If you've grown up in the era of NES or SNES, there's a good chance you've heard that famous jingle on television sometime, or even hummed it somewhere. Toys "R" Us was an important part of our childhoods and it's announced closure this year brought back a flood of memories for anyone that's been inside it's colorful doors or ever picked up one of those paper slips in front of the video games and brought it up to the counter to exchange it for your purchased game.

The chain was founded in 1948 by Charles P. Lazarus and evolved in the late 50s into Toys "R" Us. It was headquartered in Wayne, New Jersey. Lazarus passed away at age 94 on March 22, 2018, and the company he founded is expected to go with him in June 2018 after liquidation.

Times Square Ferris Wheel (taken by me in 2003)

There are a number of reported reasons the chain is going under. A shift in shopping to online retailers, expensive products, a shift over to a lot of digital content, bad money management, bad restructuring deal... there's a lot of blame going around. Kids these days are content ordering their favorite games online and waiting as long as the download finishes to play them as opposed to going to a brick and mortar store and picking out a physical copy. Kids these days are content ordering their favorite toys off Amazon or other retailers, or there's a Wal-Mart or Target in shorter distance. We've even heard the ridiculous statement on social media that "Millennials aren't having as many kids" as a reason for why the chain is going under.

Fact of the matter is it's going under. Whatever the reason, we're left with the memories of what was once the go-to for any toy or video game. Kids in the 80s dreamed of a shopping spree there. Kids in the 90s eagerly awaited the toy catalogue in November to browse what they wanted for the Holidays.

I don't wanna grow up!
Toys "R" Us is synonymous with my video gaming experience. There was one close by, and equal distance away a Kiddie City chain (smaller version of a Toys "R" Us). Both had the same layout for video games. But Toys "R" Us had something special. It's colorful columns in the 1980s made it feel like a kid was walking into a magical world. You walked in, past a clearance section, into the store proper. For a kid obsessed with Nintendo in the 80s, the video game section seemed to glow like Willy Wonka's magical front gates into the Chocolate Factory. There were no games on display, just covers, and a pouch underneath with tickets. You brought one of those tickets to the front counter, paid for the game, and exchanged it in a glass encased booth near the exit for your purchased title. Same thing for video game systems.

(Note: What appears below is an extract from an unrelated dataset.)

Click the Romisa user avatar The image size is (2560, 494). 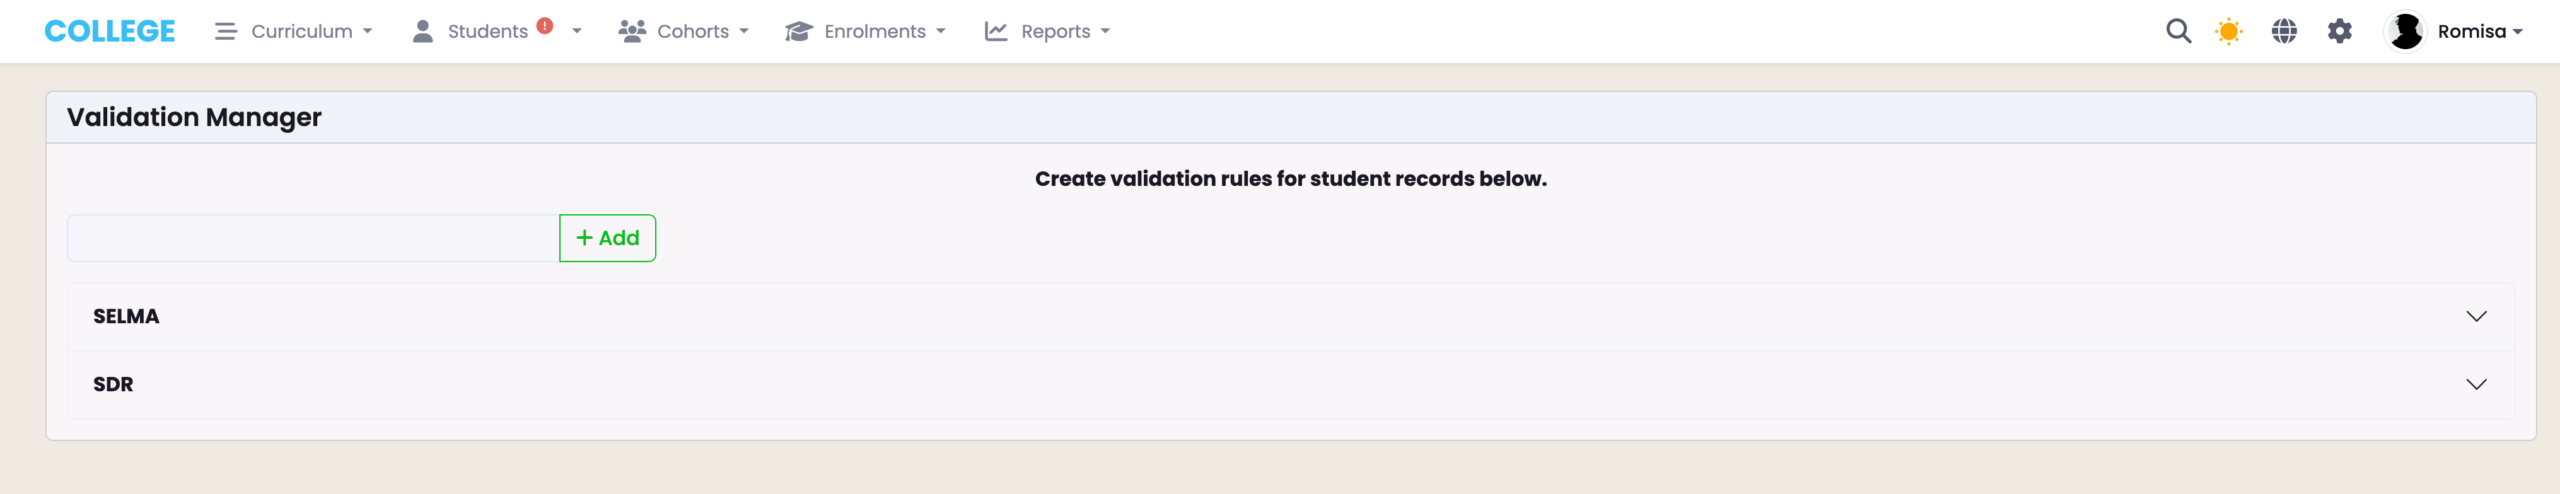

As a kid my family used to purchase a small pool every year for the backyard (city living meant a 1 1/2 foot pool was sufficient to get cool in the summer time). Friends from school would come over, we'd play in the pool for a few hours, then plop in front of our NES and play video games for hours. Snacks were provided, games were played, it was a more innocent time. Rainy days were spent with action figures, cartoons, and of course, head first into Ninja Gaiden, or Double Dragon, or even Mega Man 2. After school allowed a brief period of snacks, playing a game, and watching a cartoon or 2 before tackling homework. And of course that feeling during the holidays of tearing open those Toys "R" Us purchased goodies and spending the day enjoying the holiday haul before and after dinner.
I got me a Game Boy from Toys R Us! (1990 Metallic Joe)

Toys "R" Us was a huge part of my childhood. Even if you sub out the chain with Kay Bee, Caldor or even one of the early Target stores, chances are you may have had a similar experience growing up. Watching the liquidation is like a part of my childhood being gone for good, even if the store has long been remodeled and changed, and of course not even closely resembling the 80s incarnation.

Almost every person involved in the Retro Gaming scene will more then likely say they're into it because it brings them back to their childhoods. People much younger into the same scene may say it's to bring them to an era before they were born that's been described by a lot of bloggers as magical. It can be argued as well that a lot of the older generation would claim their childhoods were in fact the best era and the following generations just don't know how to have fun properly. Regardless of what era you claim as your own, chances are Toys "R" Us was a huge part of it, and that's the real, actual tragedy of this corporate entity's downfall.